<<<<

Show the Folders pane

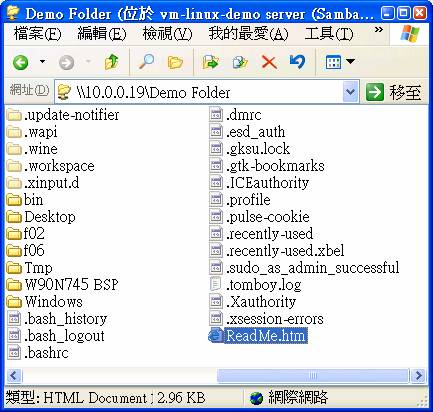pyautogui.click(x=175, y=62)
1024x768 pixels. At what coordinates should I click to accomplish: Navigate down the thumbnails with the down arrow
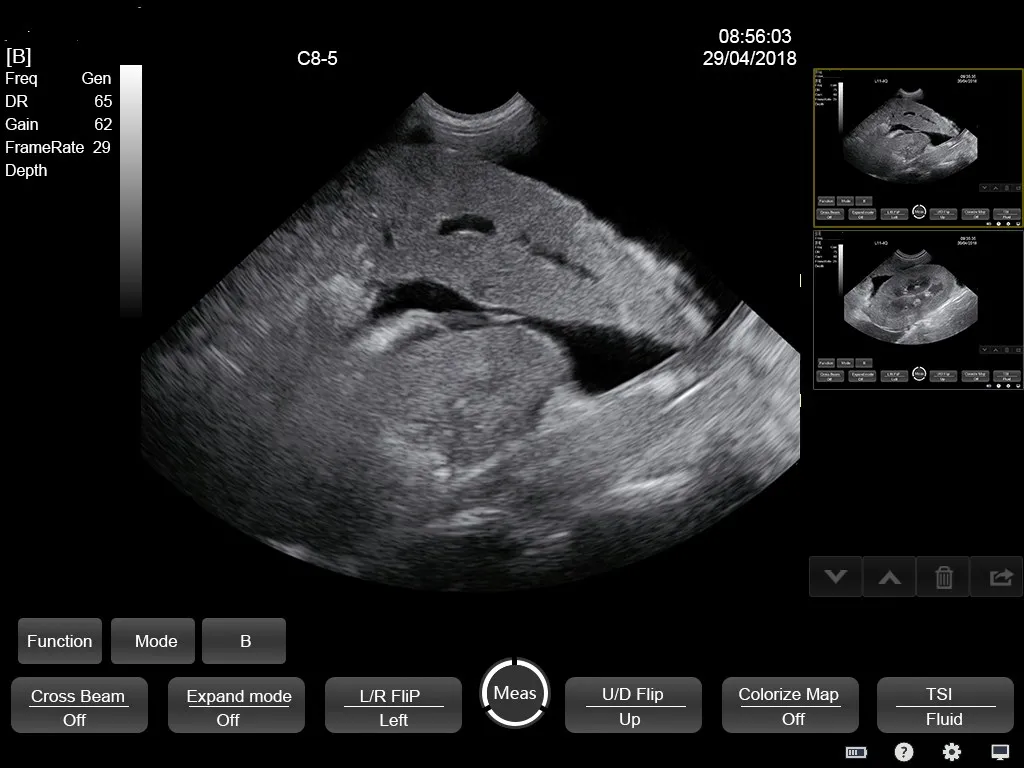point(835,577)
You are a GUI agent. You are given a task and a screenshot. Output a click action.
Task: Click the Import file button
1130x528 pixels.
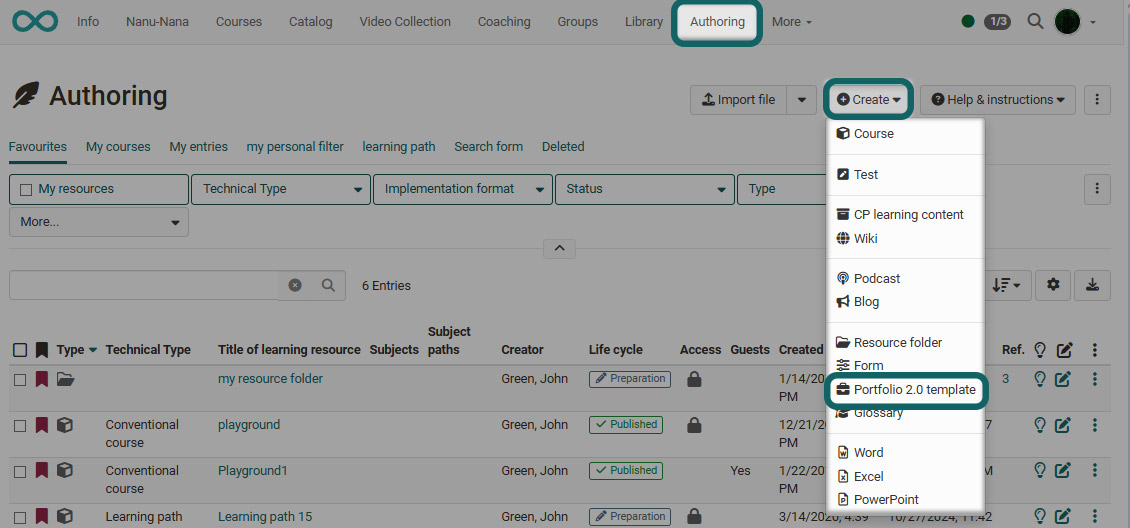coord(738,100)

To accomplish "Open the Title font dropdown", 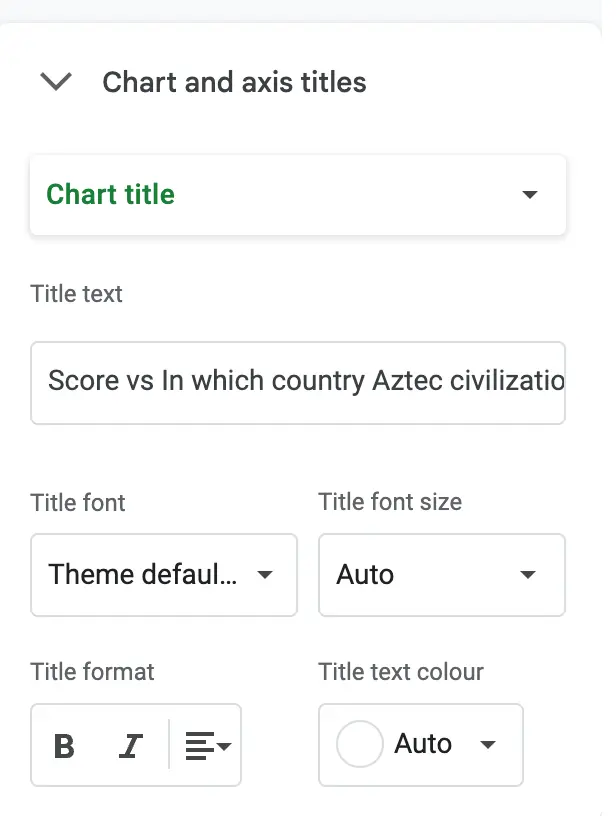I will pyautogui.click(x=163, y=575).
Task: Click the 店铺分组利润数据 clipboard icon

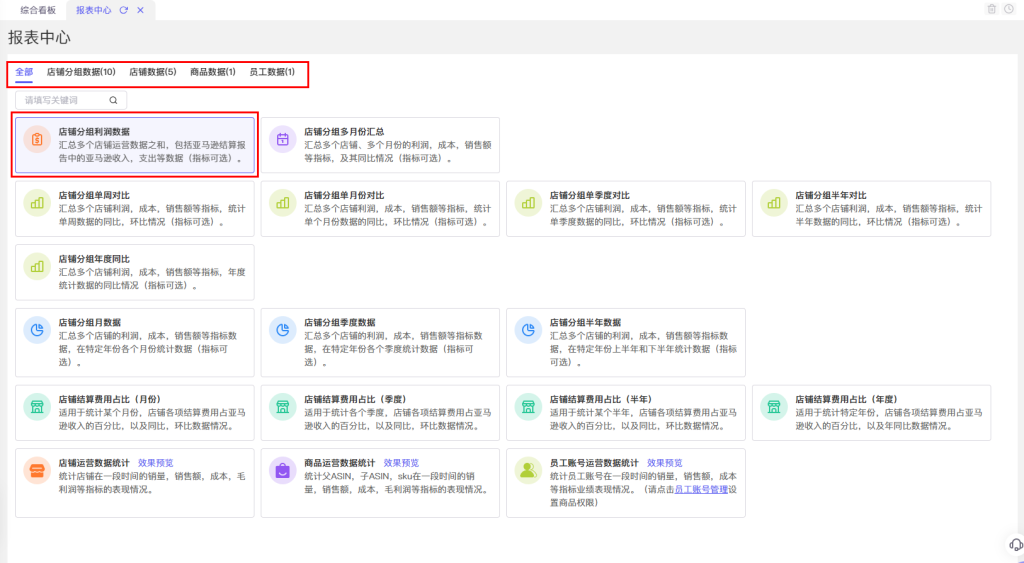Action: pyautogui.click(x=37, y=140)
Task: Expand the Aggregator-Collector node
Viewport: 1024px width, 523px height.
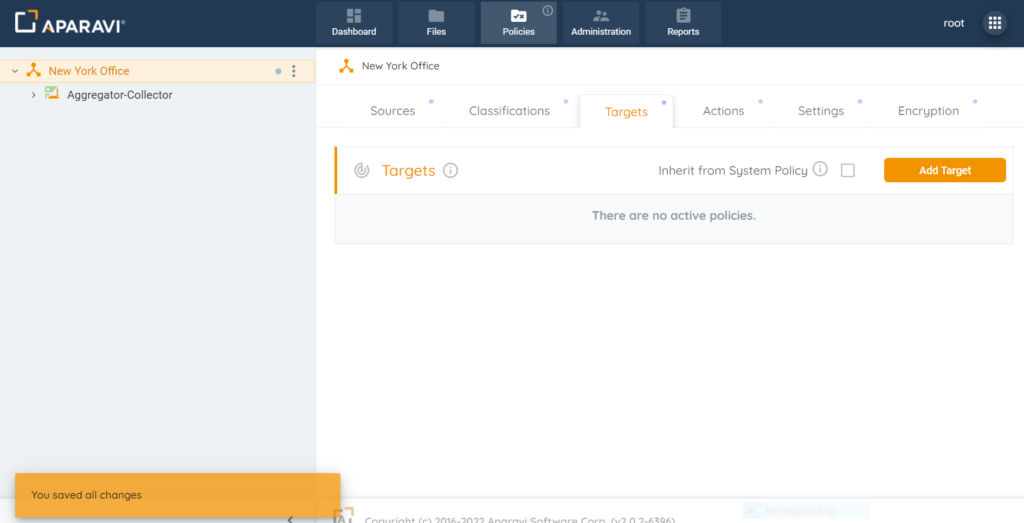Action: (33, 95)
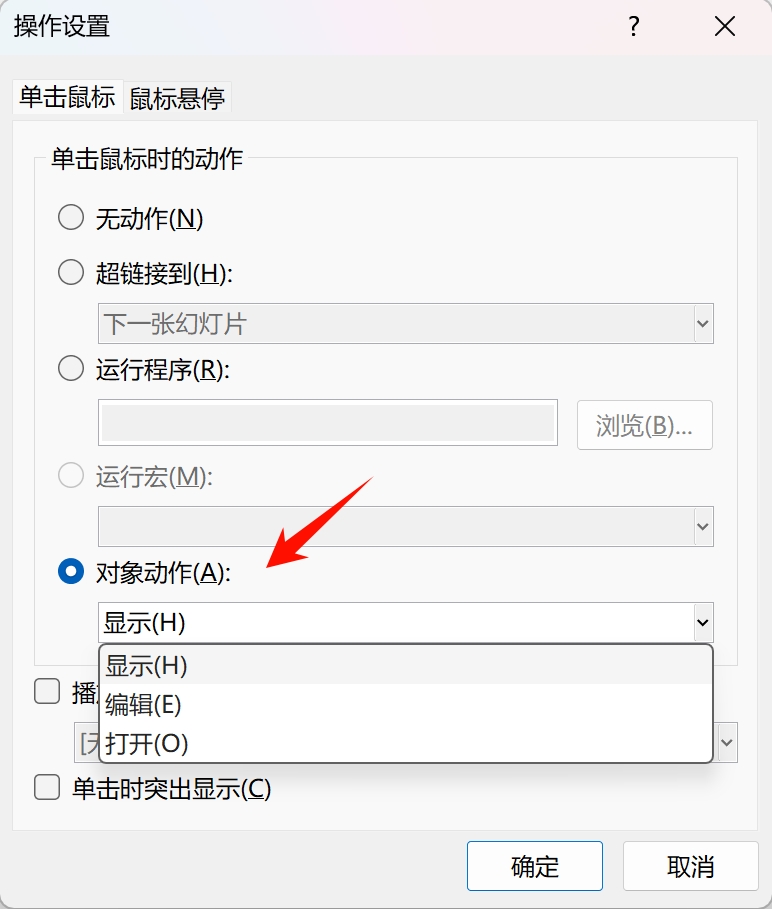
Task: Click the 取消 button
Action: tap(690, 866)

>>>>

Your goal
Only the lines from the line with "Task: Expand the Aggregator-Collector node" through the end of the entries above, copied exactly and with both ends included, belong in the response; the pictures do not.

Your solution
Task: Expand the Aggregator-Collector node
Viewport: 1024px width, 523px height.
Action: (33, 95)
Task: Click the 取消 button
Action: tap(690, 866)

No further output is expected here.